### Extract provided
★ ★ ★ ★
IB myp 4-5 MATHEMATICS – Practice Questions- All Topics
Topic :Functions–Linear programming,including inequalities
Topic :Function- Weightage : 21 %
All Questions for Topic : Representation and shape of more complex functions,Transformation of quadratic functions,Rational functions,Graphing trigonometric functions,Linear programming, including inequalities,Networks-edges and arcs, nodes/ vertices, paths,Calculating network pathways,Weighted networks,Domain and range
Question : Coordinate Geometry [6 marks]
Given the functions:
• y = x²
• 2x + y = 12
• x = 5
a Question a [3 marks] – Graph Sketching
Sketch the graphs on the coordinate plane and shade the region satisfying:
y ≤ x², 2x + y ≥ 12, and x ≤ 5
▶️Answer/Explanation
Key Features:
- Parabola y = x² opening upwards
- Line 2x + y = 12 with intercepts at (6,0) and (0,12)
- Vertical line x = 5
- Shaded region: Below parabola, above line, left of x=5
Marking Scheme:
- •1: Correct sketch of y = x²
- •2: Correct sketch of 2x + y = 12 with intercepts
- •3: Correct sketch of x = 5 and correct shaded region
b Question b [3 marks] – Maximum Value
Find the maximum value of the function f(x,y) = x + 2y in the shaded region:
▶️Answer/Explanation
Solution Steps:
- Find vertices of the feasible region:
- Intersection of y=x² and 2x+y=12 → (2,4) and (-3,9)
- Intersection of x=5 and y=x² → (5,25)
- Intersection of x=5 and 2x+y=12 → (5,2)
- Evaluate f(x,y) at vertices:
- f(2,4) = 2 + 8 = 10
- f(-3,9) = -3 + 18 = 15
- f(5,25) = 5 + 50 = 55
- f(5,2) = 5 + 4 = 9
- Maximum value is 55 at (5,25)
Marking Scheme:
- •1: Finds at least two correct vertices
- •2: Evaluates f(x,y) at vertices
- •3: Identifies correct maximum value (55)
Syllabus Reference
Unit 2: Algebra
- Graphical inequalities
- Linear programming
Unit 3: Functions
- Quadratic functions
- Linear functions
Assessment Criteria: B (Investigating Patterns), D (Applying Mathematics in Real-life Contexts)
★ ★ ★ ★
### Data lines

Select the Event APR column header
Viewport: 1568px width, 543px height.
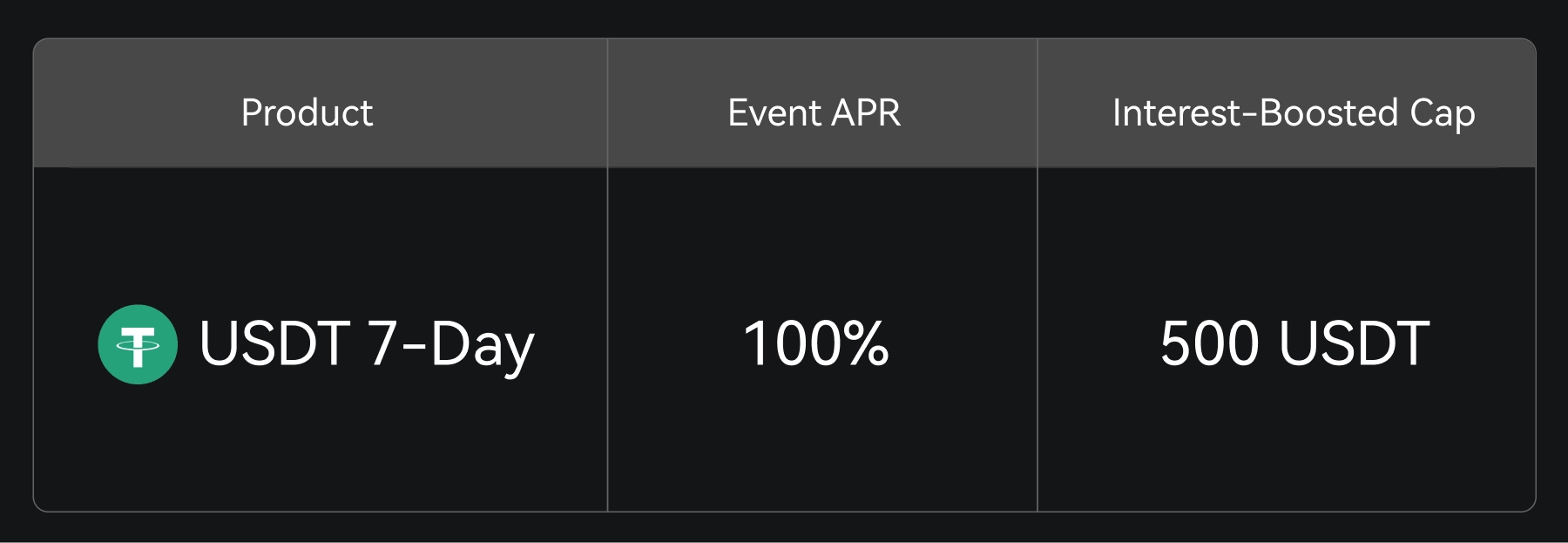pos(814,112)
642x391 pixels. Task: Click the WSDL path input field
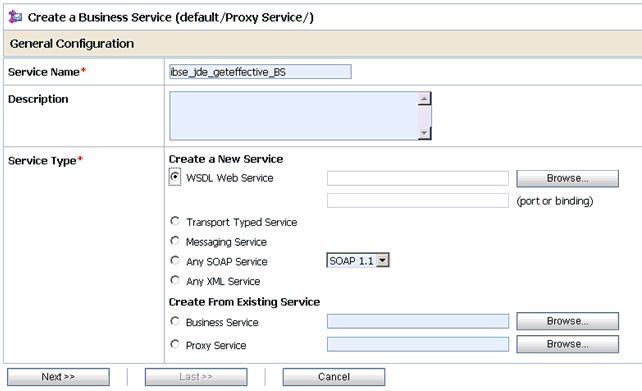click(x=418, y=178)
★ ★ ★ ★
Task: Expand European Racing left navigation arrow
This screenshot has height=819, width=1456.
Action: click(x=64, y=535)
★ ★ ★ ★
### Work to be completed
Write out the linear programming exercise from "Syllabus Reference" up to and including "in Real-life Contexts)". The entries are independent material, unconnected to the linear programming exercise.

### Task response
Syllabus Reference
Unit 2: Algebra
- Graphical inequalities
- Linear programming
Unit 3: Functions
- Quadratic functions
- Linear functions
Assessment Criteria: B (Investigating Patterns), D (Applying Mathematics in Real-life Contexts)